_WRITTEN INSTRUCTION 1:_ Decide whether each statement below agrees with the Shinylive text: (a) under Shinylive, the web server that serves files runs Python; (b) in a traditional deployment, each client holds an open websocket connection while using the application; (c) every example on the site runs using Shinylive. Answer yes or no for each and quote the deciding words.
_WRITTEN INSTRUCTION 2:_ Pick up the Shinylive text after its last sentence and write the next part.

_TEXT:_
Shinylive: Shiny + WebAssembly

Shinylive allows you to run Shiny applications entirely in a web browser, without the need for a separate server running Python.

The traditional way of deploying Shiny involves in a separate server and client: the server runs Python and Shiny, and clients connect via the web browser. Each client keeps an open websocket connection as long as they are using the application.

Traditional Shiny deployment

When an application is deployed with Shinylive, Python and Shiny run in the web browser: the browser is effectively both the client and server for the application. There is a web server that serves files, but it does not run Python or Shiny—it can be a “dumb” static web server.

Shinylive deployment

If you’ve looked at any of the documentation on this web site, or have played with any of the examples at shinylive.io, you have already used Shinylive. The examples on this site (with a handful of exceptions) and the shinylive.io examples all run using Shinylive, meaning that they run in your web browser.

This is all possible because of the magic of WebAssembly and Pyodide.

Applications deployed with Shinylive have some advantages and disadvantages compared to a traditional Shiny deployment. The advantages include:

Some of the disadvantages of using Shinylive deployments compared to traditional Shiny deployments:

For certain types of Shiny applications, some of the limitations can be worked around by pre-processing a data set and including it with the application.

_DATASET EXTRACT:_
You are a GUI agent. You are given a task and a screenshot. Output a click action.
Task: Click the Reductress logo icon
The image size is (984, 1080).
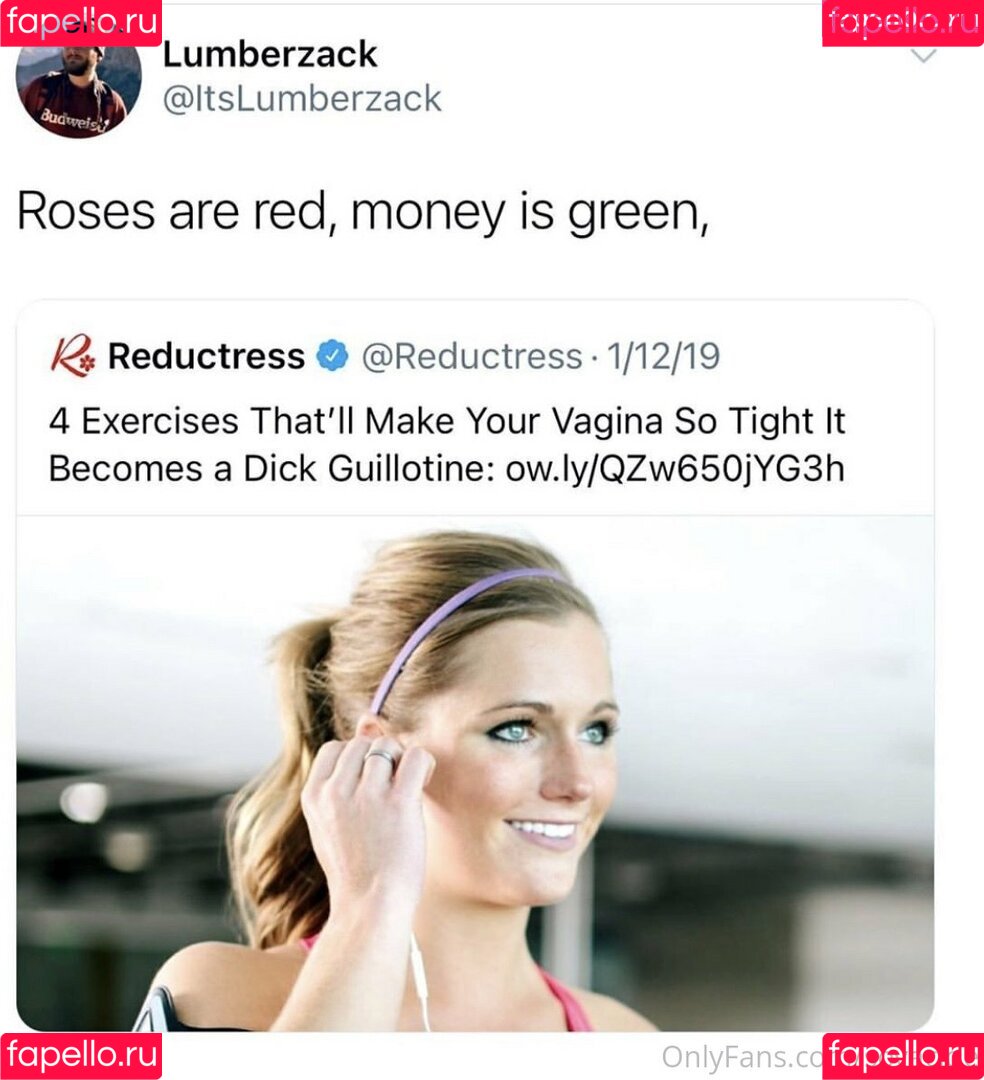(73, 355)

_WRITTEN ANSWER 1:_
(a) No: "it does not run Python or Shiny"
(b) Yes: "Each client keeps an open websocket connection as long as they are using the application."
(c) No: "(with a handful of exceptions)"

_WRITTEN ANSWER 2:_
One important difference between traditional Shiny and Shinylive deployments is that compute power is shifted from the server to the client. In many cases, the client browser will have more compute power than a server, especially since the compute power of the user’s machine is not shared across multiple users. However, in other cases, this can be a roadblock, such as when a powerful server is needed to perform very intensive computations or requires access to a private data store.

Sharing and deploying Shinylive applications

In this document, we’ll use the terms sharing and deploying Shiny applications. When we talk about sharing, we’re referring to a method of encoding the application in a URL so that others can run the application if they simply have the URL. Sharing an application via a URL does not require you to have a server—you can simply use the server at shinylive.io.

When we talk about deploying applications, we mean creating a set of files which are to be served up by a web server. This does require you to have a web server. For a traditional Shiny deployment, this means having a server that runs R or Python. For a Shinylive deployment, this only requires a server that can serve static files—it can be a “dumb” web server which does not run Python. For example you could deploy your application to GitHub Pages or Netlify.

Sharing Shinylive applications

The easiest way to share an application is to create it on the Shinylive editor, and then click on the “Create share link” button. This will encode the application in a URL, which you can then share with others.

Share button

The dialog box that appears will provide two links: one for the application in the Shinylive editor, and one with for the application running standalone.

Share URLs

Here is an example of a Shiny application that is encoded in a share URL. This will lead to the application with an editor and Python console:

https://shinylive.io/py/editor/#code=NobwRAdghgtgpmAXGKAHVA6VBPMAa…

If you want to share just the Shiny application, without the editor and console, use the other link, which contains /app/ instead of /editor/:

https://shinylive.io/py/app/#code=NobwRAdghgtgpmAXGKAHVA6VBPMAa…

These URLs have a hash that includes #code=.... The code for the entire application is encoded in that hash. Notably, web browsers do not send the hash to the web server, so the server actually never sees the content of the Shiny application.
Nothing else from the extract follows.